In her opening lines Barker makes clear that she will, once again, have little time for the idea that war is glorious:
“Great Achilles. Brilliant Achilles, shining Achilles, godlike Achilles…How the epithets pile up. We never called him any of those things; we called him ‘the butcher’.”
The novel opens with the fall of Lyrnessus, Briseies’ home city, and her subsequent capture by the Greeks. This, of course, provides an instant fore-shadowing of the fate of Troy. Barker is clear on the distinction between the treatment of men and women in the aftermath of the defeat:
“For once, women with sons envied those with daughters, because girls would be allowed to live. Boys, if anywhere near fighting age, were routinely slaughtered. Even pregnant women were sometimes killed, speared through the belly on the off chance their child would be a boy.”

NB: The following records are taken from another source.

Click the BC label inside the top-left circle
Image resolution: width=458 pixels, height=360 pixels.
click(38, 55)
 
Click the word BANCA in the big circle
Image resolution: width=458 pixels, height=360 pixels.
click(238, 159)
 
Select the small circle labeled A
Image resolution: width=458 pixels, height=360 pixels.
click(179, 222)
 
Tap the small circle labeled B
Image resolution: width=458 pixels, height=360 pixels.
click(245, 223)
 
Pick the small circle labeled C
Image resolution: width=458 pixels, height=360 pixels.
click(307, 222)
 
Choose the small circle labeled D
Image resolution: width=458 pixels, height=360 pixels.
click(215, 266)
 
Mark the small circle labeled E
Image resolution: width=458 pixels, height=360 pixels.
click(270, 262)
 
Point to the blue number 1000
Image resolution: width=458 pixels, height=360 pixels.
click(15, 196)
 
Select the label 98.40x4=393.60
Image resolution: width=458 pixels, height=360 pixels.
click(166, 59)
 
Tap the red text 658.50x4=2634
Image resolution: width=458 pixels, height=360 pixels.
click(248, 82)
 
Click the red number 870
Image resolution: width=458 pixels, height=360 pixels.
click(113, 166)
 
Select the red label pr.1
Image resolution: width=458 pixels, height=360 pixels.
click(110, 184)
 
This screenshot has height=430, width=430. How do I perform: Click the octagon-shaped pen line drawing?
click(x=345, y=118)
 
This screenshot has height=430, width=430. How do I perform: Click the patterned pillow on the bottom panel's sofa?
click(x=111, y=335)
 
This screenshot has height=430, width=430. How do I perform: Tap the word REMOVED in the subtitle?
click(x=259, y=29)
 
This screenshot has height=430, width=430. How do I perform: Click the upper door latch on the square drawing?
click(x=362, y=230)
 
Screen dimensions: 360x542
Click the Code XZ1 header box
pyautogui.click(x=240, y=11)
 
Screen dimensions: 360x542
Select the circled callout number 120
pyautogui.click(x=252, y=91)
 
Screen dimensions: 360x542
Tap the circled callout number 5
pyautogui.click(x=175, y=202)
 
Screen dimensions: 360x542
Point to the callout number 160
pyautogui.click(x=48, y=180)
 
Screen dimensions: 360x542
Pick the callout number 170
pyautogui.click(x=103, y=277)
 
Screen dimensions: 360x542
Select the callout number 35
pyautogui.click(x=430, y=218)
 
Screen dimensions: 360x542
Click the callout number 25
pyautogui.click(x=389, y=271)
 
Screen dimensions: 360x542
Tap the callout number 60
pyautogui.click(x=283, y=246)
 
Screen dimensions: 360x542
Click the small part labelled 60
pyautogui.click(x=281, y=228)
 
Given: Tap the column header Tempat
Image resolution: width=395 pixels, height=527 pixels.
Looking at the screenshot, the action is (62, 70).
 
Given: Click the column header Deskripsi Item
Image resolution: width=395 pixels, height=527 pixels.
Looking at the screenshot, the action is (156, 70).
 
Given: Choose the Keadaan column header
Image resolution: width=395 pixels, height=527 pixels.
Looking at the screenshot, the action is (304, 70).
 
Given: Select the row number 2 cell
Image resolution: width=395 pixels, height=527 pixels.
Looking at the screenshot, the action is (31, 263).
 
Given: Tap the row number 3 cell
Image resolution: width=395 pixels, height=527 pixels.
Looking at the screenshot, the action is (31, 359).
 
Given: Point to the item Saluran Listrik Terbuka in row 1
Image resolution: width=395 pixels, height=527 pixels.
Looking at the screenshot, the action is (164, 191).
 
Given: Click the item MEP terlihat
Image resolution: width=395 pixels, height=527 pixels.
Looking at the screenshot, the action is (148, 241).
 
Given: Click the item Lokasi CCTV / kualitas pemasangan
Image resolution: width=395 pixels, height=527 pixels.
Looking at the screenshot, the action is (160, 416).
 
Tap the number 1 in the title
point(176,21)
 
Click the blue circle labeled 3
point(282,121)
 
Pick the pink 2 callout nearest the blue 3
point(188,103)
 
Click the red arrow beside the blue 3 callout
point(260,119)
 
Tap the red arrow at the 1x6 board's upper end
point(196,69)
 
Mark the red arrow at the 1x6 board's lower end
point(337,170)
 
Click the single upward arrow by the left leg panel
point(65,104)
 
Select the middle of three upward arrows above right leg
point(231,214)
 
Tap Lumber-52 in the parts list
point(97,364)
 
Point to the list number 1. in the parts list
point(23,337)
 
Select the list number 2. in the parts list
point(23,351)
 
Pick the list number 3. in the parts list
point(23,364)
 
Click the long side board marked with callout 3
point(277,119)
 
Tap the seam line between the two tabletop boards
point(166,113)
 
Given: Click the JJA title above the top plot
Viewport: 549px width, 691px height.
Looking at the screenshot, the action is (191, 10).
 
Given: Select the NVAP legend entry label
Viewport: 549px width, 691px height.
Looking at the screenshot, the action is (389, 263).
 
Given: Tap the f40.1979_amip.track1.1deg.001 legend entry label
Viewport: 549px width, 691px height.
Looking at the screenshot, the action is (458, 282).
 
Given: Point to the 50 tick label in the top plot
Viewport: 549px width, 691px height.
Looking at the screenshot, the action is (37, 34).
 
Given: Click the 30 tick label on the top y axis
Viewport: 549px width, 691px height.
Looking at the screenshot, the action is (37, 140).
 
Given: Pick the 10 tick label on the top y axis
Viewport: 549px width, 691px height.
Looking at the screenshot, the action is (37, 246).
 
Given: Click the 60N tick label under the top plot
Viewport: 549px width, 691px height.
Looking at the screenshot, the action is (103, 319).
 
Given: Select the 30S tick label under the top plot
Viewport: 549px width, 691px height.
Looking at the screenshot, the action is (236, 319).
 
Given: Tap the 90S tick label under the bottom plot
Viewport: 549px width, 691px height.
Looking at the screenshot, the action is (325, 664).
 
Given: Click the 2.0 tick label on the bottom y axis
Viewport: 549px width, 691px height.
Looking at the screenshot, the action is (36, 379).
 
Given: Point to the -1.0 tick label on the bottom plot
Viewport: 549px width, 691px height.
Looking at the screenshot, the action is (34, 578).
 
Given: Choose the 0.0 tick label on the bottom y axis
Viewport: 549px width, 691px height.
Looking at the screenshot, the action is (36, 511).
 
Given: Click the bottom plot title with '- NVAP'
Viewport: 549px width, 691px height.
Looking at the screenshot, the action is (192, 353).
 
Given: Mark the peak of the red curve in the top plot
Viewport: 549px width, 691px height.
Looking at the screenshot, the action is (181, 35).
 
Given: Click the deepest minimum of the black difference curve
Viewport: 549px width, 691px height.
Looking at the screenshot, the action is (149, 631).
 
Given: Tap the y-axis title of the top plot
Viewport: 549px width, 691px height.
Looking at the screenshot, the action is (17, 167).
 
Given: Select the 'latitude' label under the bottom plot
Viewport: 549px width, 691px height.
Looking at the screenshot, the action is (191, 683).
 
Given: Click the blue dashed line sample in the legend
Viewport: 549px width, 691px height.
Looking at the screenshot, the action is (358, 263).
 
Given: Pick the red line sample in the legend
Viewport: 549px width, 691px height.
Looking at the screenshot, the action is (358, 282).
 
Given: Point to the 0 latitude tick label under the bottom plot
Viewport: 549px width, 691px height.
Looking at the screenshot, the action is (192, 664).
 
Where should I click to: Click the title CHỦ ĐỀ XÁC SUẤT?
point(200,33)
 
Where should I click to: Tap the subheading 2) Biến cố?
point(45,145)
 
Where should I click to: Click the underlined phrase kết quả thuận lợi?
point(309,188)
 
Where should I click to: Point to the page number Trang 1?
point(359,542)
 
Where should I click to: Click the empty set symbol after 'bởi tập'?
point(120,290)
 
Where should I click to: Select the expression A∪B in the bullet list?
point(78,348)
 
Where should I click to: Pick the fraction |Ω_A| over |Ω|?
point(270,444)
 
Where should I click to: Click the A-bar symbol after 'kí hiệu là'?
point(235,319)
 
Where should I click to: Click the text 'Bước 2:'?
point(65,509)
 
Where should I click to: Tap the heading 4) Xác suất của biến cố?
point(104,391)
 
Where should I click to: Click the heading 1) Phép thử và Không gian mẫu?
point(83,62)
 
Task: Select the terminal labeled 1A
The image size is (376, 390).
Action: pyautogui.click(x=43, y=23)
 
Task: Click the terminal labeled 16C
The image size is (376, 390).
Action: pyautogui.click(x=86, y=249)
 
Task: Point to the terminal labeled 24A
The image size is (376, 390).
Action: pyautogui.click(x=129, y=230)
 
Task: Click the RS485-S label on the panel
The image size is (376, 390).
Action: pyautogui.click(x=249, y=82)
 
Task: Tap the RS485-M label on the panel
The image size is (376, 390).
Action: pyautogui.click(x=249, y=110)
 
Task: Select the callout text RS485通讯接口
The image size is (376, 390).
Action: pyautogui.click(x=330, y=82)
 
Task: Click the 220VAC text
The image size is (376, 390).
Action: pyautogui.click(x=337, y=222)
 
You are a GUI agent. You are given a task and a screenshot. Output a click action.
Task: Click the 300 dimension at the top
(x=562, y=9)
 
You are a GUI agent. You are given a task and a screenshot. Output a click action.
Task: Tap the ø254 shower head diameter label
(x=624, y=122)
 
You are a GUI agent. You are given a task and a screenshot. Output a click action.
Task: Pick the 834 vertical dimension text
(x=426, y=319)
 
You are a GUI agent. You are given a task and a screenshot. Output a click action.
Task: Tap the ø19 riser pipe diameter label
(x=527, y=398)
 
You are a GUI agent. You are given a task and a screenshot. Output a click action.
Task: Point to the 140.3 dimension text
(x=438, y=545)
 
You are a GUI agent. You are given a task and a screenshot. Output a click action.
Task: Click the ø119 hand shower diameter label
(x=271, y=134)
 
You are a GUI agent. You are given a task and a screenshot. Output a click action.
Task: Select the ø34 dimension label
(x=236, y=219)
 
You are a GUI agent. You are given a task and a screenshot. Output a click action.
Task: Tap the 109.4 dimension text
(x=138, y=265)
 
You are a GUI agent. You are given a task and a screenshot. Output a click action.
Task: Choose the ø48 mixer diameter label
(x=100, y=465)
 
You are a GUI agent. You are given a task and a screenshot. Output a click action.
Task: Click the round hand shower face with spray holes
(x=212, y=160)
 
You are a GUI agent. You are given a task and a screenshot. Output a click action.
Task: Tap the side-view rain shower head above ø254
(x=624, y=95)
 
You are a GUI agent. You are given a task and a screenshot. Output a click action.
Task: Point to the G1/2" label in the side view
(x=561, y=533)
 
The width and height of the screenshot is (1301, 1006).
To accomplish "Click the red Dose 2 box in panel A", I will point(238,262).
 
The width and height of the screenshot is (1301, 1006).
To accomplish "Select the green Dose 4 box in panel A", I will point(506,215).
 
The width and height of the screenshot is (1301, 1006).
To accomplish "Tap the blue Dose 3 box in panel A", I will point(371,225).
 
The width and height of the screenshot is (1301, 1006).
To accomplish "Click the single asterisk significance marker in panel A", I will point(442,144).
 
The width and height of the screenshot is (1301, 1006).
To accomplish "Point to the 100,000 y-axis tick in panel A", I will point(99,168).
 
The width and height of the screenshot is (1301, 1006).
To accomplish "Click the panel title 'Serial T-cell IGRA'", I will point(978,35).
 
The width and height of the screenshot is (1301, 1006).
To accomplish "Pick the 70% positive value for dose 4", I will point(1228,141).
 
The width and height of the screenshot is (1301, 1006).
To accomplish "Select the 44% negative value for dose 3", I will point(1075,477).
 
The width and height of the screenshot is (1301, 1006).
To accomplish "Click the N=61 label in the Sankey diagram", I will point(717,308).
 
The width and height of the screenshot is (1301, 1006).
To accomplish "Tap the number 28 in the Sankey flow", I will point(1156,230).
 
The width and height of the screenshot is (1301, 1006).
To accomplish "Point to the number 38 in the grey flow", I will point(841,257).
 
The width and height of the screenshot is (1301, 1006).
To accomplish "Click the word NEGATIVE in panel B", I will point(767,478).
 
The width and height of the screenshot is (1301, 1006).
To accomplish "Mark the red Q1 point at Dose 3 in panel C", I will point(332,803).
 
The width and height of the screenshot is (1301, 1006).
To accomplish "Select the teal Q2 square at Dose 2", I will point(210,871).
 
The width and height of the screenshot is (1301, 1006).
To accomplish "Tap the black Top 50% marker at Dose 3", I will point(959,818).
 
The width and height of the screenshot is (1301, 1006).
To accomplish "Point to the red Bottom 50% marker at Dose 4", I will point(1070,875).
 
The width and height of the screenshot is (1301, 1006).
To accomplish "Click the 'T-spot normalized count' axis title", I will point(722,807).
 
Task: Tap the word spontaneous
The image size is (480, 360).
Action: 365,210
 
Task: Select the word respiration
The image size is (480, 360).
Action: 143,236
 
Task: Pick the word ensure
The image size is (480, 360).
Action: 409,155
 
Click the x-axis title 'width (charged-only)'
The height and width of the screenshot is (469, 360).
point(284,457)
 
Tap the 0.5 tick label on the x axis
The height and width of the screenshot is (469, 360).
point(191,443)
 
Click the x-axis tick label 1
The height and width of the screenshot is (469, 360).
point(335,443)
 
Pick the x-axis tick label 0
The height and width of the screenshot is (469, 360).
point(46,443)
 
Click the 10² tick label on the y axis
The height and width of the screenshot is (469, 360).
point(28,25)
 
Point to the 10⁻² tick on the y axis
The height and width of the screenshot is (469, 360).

The women are spared as prizes for the victorious army, and Briseis becomes Achilles’ prize:
“I was a cow, tethered and waiting to be sacrificed.”
Briseis frequently compares her new position to that of an animal or an object. Referring to the women weaving, she says, “Only we weren’t the spiders; we were the flies,” and, rather than watching Achilles like a hawk, she similarly reverses their roles, watching him “like a mouse.” One of her more important duties is to serve at his table:
“Nobody wins a trophy and hides it at the back of a cupboard.”
Barker is at pains to capture exactly the reality of Briseis’ role as a slave:
“This is what free people never understand. A slave isn’t a person who’s being treated as a thing. A slave is a thing, as much in her own estimation as anybody else’s.”
The story of The Iliad unfolds from Briseis’ point of view; her silence and invisibility allow her to hear and see much of what happens in Achilles’ quarters, and around the camp (ironically she has more freedom to wander there than she did as a wife in Lyrnessus). Her comment that she watches Achilles “like a mouse” becomes prophetic when she recalls that Apollo is the god of mice: when Agamemnon offends Apollo by refusing to return Chryseis to her father, the Greek camp is overrun by plague. When Agamemnon is finally forced to return Chryseis, it is Briseis he takes in her place, leading to Achilles’ refusal to fight:
“I was the girl who’d caused the quarrel. Oh, yes, I’d caused it – in much the same way, I suppose, as a bone is responsible for a dogfight.”
Though Briseis tells the story, Achilles is, in many ways, still at the centre of it. According to Agamemnon he is “the most violent man on earth”, and Barker has commented that “Achilles is furious all the time.” When he and Patroclus decide that Agamemnon must be told to give Chryseis back, he still continues to rage about it:
“Decision taken. With some men that might have been the end of it, but not Achilles. He ranted and raved, fists pumping, spit flying, working himself up into a state of near insanity.”
Where Briseis must contain her anger, Achilles releases his at every opportunity. You might even say he overpowers the narrative at one point as Barker presents the opening of Part Two from his point of view. Barker makes no attempt to contort English into some imaginary semblance of Ancient Greek, her colloquial language instead capturing the essence of the Greek soldiers, for example when Odysseus tries to persuade Achilles to fight. She is particularly good on his relationship with Patroclus, whose kindness to Briseis reflects his very different character:
“Because I know what it is like to lose everything and be handed to Achilles as a toy.”
Barker resists reducing them to a homosexual couple, presenting a relationship which is as complex as it is close. At one point Achilles thinks:
“The truth: Patroclus had taken his mother’s place.”
The Silence of the Girls is an enlightening and engaging novel, one which takes a story we know well and strips it back to its raw heart. Rather than a eulogy for the Greek and Trojan dead, it is a tribute to the survival of the women.
Quotations from Pat Barker from an interview with Martha Greengrass for Waterstones.